Diferentemente do entendimento adotado na sentença, a Lei nº 8.213/91 não exclui a concessão do auxílio por incapacidade temporária em casos de incapacidade parcial ou temporária quando esta inviabiliza o exercício da atividade habitual, bastando que seja demonstrada a impossibilidade de desempenho da função por período superior a quinze dias, o que ocorreu no caso.
Diante da constatação de que a incapacidade laboral persistiu sem solução de continuidade desde a cessação administrativa do benefício em 02/04/2018, é de se reconhecer que o autor fazia jus ao restabelecimento do auxílio por incapacidade temporária a partir daquela data.
O termo final, contudo, deve ser mantido em 14/07/2020, véspera da data de início da aposentadoria por tempo de contribuição (15/07/2020), diante da vedação de cumulação prevista no art. 124, inciso I, da Lei nº 8.213/91.
Dispositivo
Posto isto, voto por DAR PARCIAL PROVIMENTO à apelação do autor, para reformar a sentença e condenar o INSS a restabelecer o auxílio por incapacidade temporária desde 02/04/2018, data da cessação administrativa do benefício anterior, até 14/07/2020, véspera da concessão da aposentadoria por tempo de contribuição, reconhecida a manutenção da qualidade de segurado em razão da continuidade da incapacidade, com pagamento dos valores retroativos devidamente atualizados.
E M E N T A
PREVIDENCIÁRIO. BENEFÍCIO POR INCAPACIDADE. AUXÍLIO POR INCAPACIDADE TEMPORÁRIA. PEDIDO ALTERNATIVO FORMULADO NA INICIAL. INCAPACIDADE PARCIAL E TEMPORÁRIA PARA A ATIVIDADE HABITUAL. CONTINUIDADE DA INCAPACIDADE DESDE A CESSAÇÃO ADMINISTRATIVA. POSSIBILIDADE DE CONCESSÃO. TERMO FINAL. VEDAÇÃO DE ACUMULAÇÃO COM APOSENTADORIA POR TEMPO DE CONTRIBUIÇÃO.

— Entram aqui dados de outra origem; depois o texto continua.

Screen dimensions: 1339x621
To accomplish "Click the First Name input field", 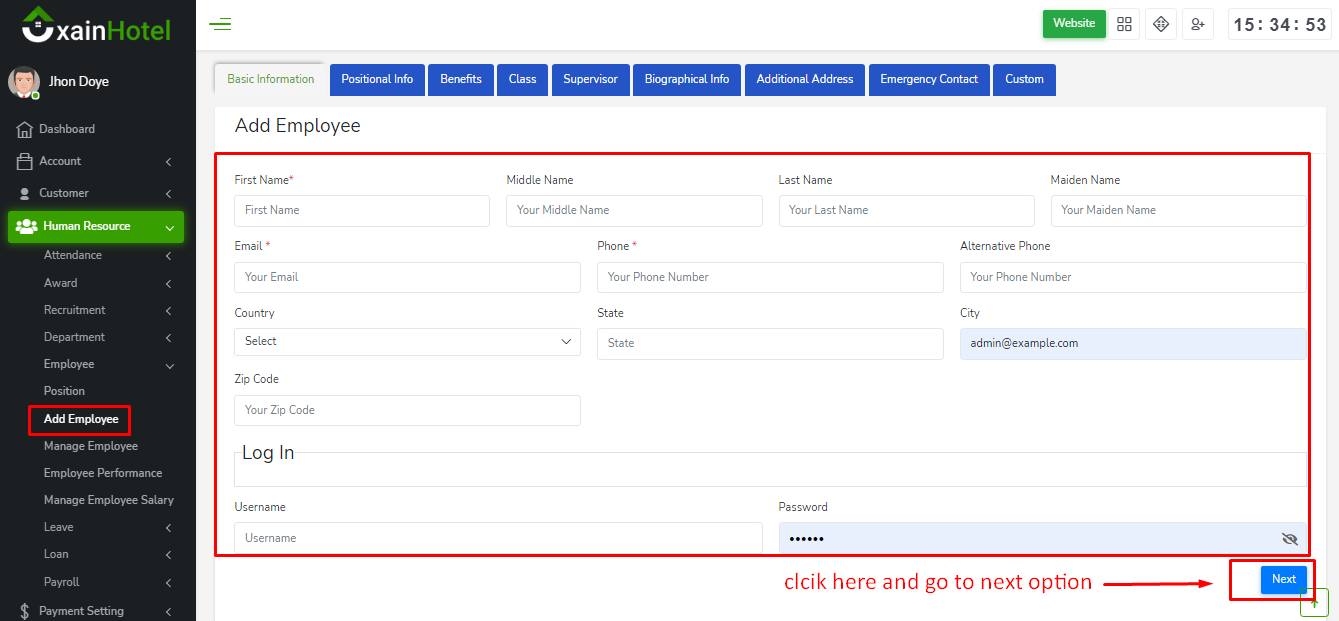I will tap(362, 211).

- É devido o auxílio por incapacidade temporária quando comprovada incapacidade laborativa, ainda que parcial, que impeça o exercício da atividade habitual por período superior a quinze dias, nos termos dos arts. 59 e seguintes da Lei nº 8.213/91.

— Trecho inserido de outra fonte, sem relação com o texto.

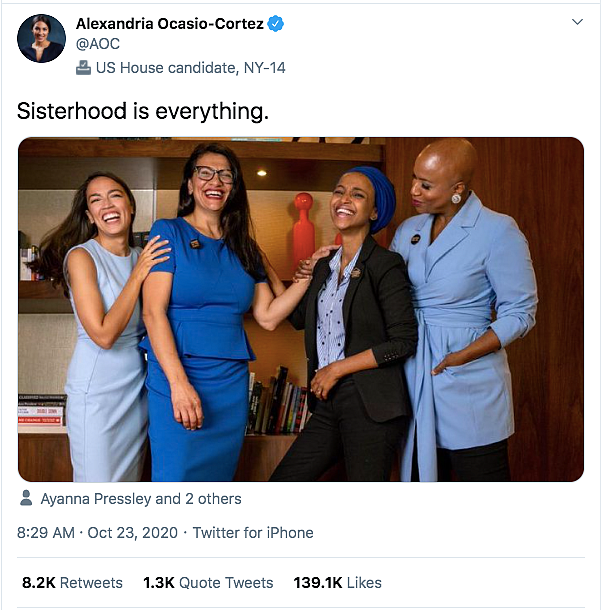Click the AOC profile avatar
The width and height of the screenshot is (601, 610).
tap(42, 39)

- Possibilidade de concessão do benefício requerido de forma alternativa na petição inicial, ainda que não reiterado nas razões de apelação, à luz do art. 1.013, § 1º, do CPC e do caráter protetivo do direito previdenciário.
- Laudo pericial conclusivo quanto à incapacidade parcial e temporária do segurado, motorista de caminhão, com continuidade do quadro incapacitante desde a cessação administrativa do benefício anterior.
- Termo final do benefício fixado no dia anterior ao início do pagamento de aposentadoria por tempo de contribuição (14/07/2020), em razão da vedação de cumulação prevista no art. 124, inciso I, da Lei nº 8.213/91.
- Apelação interposta pelo autor parcialmente provida.